At the moment the Taliban has made all the right noises to its foreign audiences. It promises to stop the drug trade, give amnesty to those who worked for foreign forces, protect minorities such as the Hazara, won’t allow Afghanistan to be used as a launch pad for terrorist groups to target other countries, and will allow women to be educated and work (within the bounds of what Islam allows). How many of these promises it is able, or even willing, to follow through on remains to be seen.

It also knows that regional countries view the Taliban in a different light to the West. Regional countries want a stable Afghanistan in which the government can guarantee their individual national interests and who will therefore limit their public criticism and not interfere as long as the Taliban can deliver on those guarantees. Hence its efforts to establish good relations with its powerful Chinese and Iranian neighbours and Qatar, its wealthy Gulf ally.

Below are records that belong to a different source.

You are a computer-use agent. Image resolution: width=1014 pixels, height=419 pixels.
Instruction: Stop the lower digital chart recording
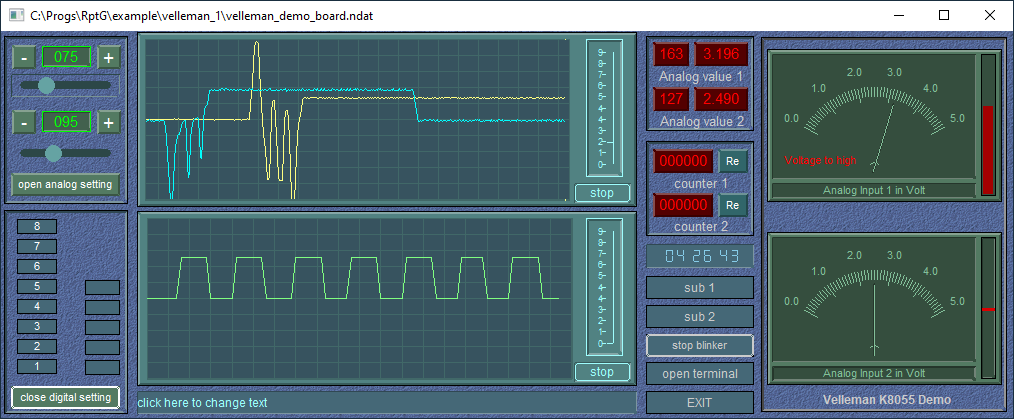[x=602, y=372]

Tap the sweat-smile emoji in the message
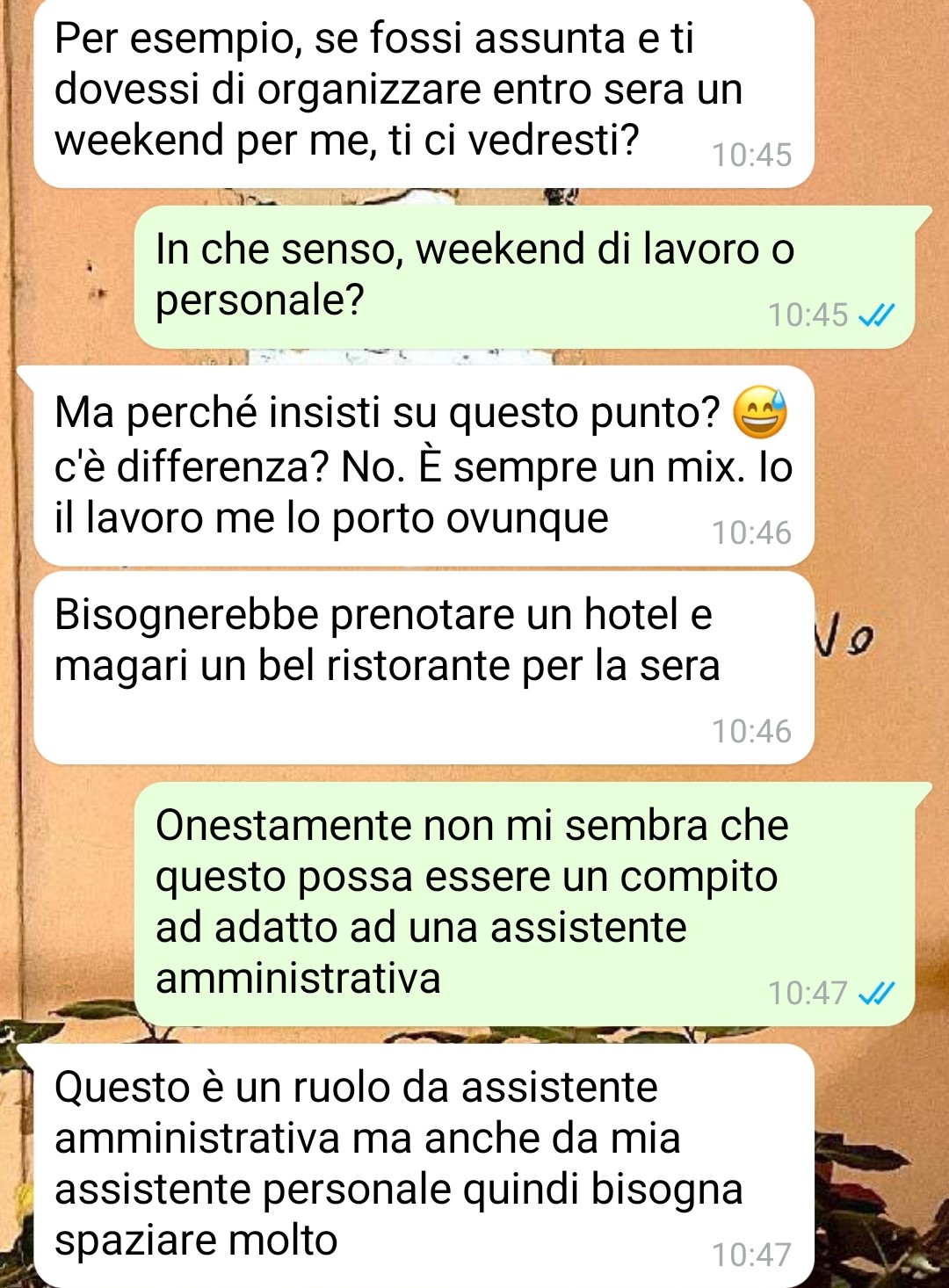pos(761,413)
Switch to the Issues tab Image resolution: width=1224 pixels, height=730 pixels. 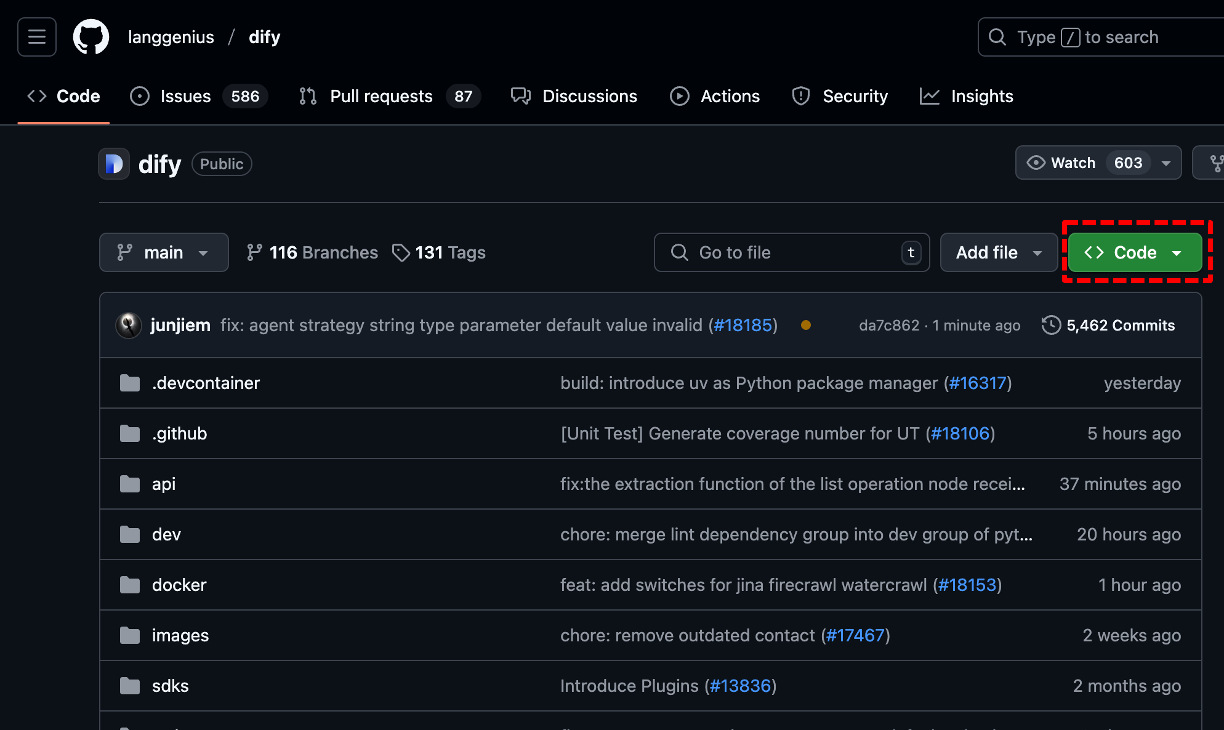click(x=185, y=96)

The more difficult relationship is with the West. The West too will seek a stable Afghanistan that denies freedom of action to Islamist terrorist groups. The West too welcomes any action against the drug trade and governance that doesn’t force tens of thousands of people to seek refuge in the West. But the West also has regard to respect for civil liberties and individual rights that represent key elements of its collective interest in Afghanistan after all the blood and treasure spent on winning the gains that have been made.

An Islamic government, no matter how “inclusive” it purports to be, can never achieve a separation of state from religion or allow the individual freedoms such as gender equality or equality before the court that are cornerstones of liberal democracies. The West will likely seek to minimise the degree to which those individual freedoms are curtailed.

For all the humiliation suffered by the rapid collapse of its two-decade nation-building project in Afghanistan, the West still has some not insignificant leverage over the Taliban. The main one is economic. The Taliban is still subject to a raft of international sanctions and, in the short term, the US Treasury has frozen the billions of dollars of Afghan government reserves held in the US. Last year aid accounted for around 43 per cent of Afghanistan’s GDP, with Western countries (mainly the US) being the top donors. That aid money, as well as institutional funds from the IMF and the World Bank, will likely become contingent on the Taliban’s attitude towards civil society in general and women in particular. Of course the Taliban could seek funding from other sources; however, this would also have strings attached and wouldn’t replace all that was lost.

Withholding formal recognition of the Taliban as the government of Afghanistan also denies the Taliban international legitimacy, and would provide another point of leverage to hold the Taliban to account for the maintenance of social improvements and make it easier for Washington to conduct military strikes against terrorist threats emerging in Afghanistan in the future.

Boris Johnson’s call earlier in the week that there should be no bilateral recognition of the Taliban indicated he believed that like-minded countries should act in unison in order to extract a price from the new rulers of Afghanistan in exchange for this recognition. The Taliban will also understand it already faces a range of potential internal threats from a range of disaffected groups whose ability to destabilise Taliban rule would be significantly enhanced if the West felt inclined to support them.

The Taliban should not be judged by its actions in the days and weeks following its takeover of Afghanistan but in the weeks, months and years that follow, as the world’s attention and interest shift elsewhere and the people of Afghanistan are left to fend for themselves. How much stability the Taliban will be able to bring to Afghanistan and to ensure its territory is not used by terrorist groups that threaten its neighbours or the West will be of prime concern to the international community. Unfortunately, the cost imposed on the Afghan people is likely to become of secondary importance as the years roll on.

Rodger Shanahan is a non-resident fellow at the Lowy Institute and served in Afghanistan.